Come hear Dick Lehr discuss his new novel, Trell, “inspired by the true story of a young man’s false imprisonment for murder—and those who fought to free him.” (Candlewick Press). The author, known for Whitey and Black Mass, was on the Boston Globe’s Spotlight team that brought the wrongful conviction to light.

Thursday, October 5th
7pm, Library Assembly Room

Former reporter Lehr (Black Mass) recounts a suspenseful story inspired by a case he investigated in the 1980s.” – Publishers Weekly

In a Boston swirling with racial tensions and public corruption, a story of false imprisonment based in fact, from a longtime investigative journalist.” Kirkus Reviews

“Trell is an appealingly gutsy heroine whose belief in her father is strong enough to drag an attorney and a down-on-his-luck journalist into her orbit…Younger YA readers will enjoy this fast-paced thriller.”—School Library Journal

 

Dick Lehr photo

Dick Lehr, author of Trell (2017), The Birth of a Nation (2014), Whitey (2013), The Fence (2009), Black Mass (2001), Judgment Ridge (2003), & The Underboss (1989).

Dick Lehr is a professor of journalism at Boston University. From 1985 to 2003, he was a reporter at the Boston Globe, where he was a Pulitzer Prize finalist in investigative reporting and won numerous regional and national journalism awards. He served as the Globe’s legal affairs reporter, magazine and feature writer, and as a longtime member of the newspaper’s investigative reporting unit, the Spotlight Team. Before that, Lehr, who is also an attorney, was a reporter at The Hartford Courant.
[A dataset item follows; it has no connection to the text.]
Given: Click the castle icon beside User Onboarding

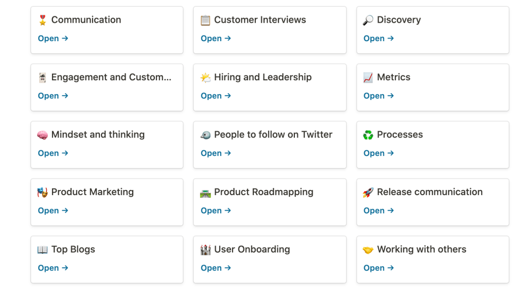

Lehr is the author of The Fence: A Police Cover-up Along Boston’s Racial Divide, a non-fiction narrative about the worst known case of police brutality in Boston, which was an Edgar Award finalist for best non-fiction. He is coauthor of the New York Times bestseller and Edgar Award winner Black Mass: Whitey Bulger, the FBI and a Devil’s Deal, and its sequel, Whitey: The Life of America’s Most Notorious Mob Boss.

Lehr was a John S. Knight Journalism Fellow at Stanford University in 1991-1992. He lives outside Boston with his wife and four children.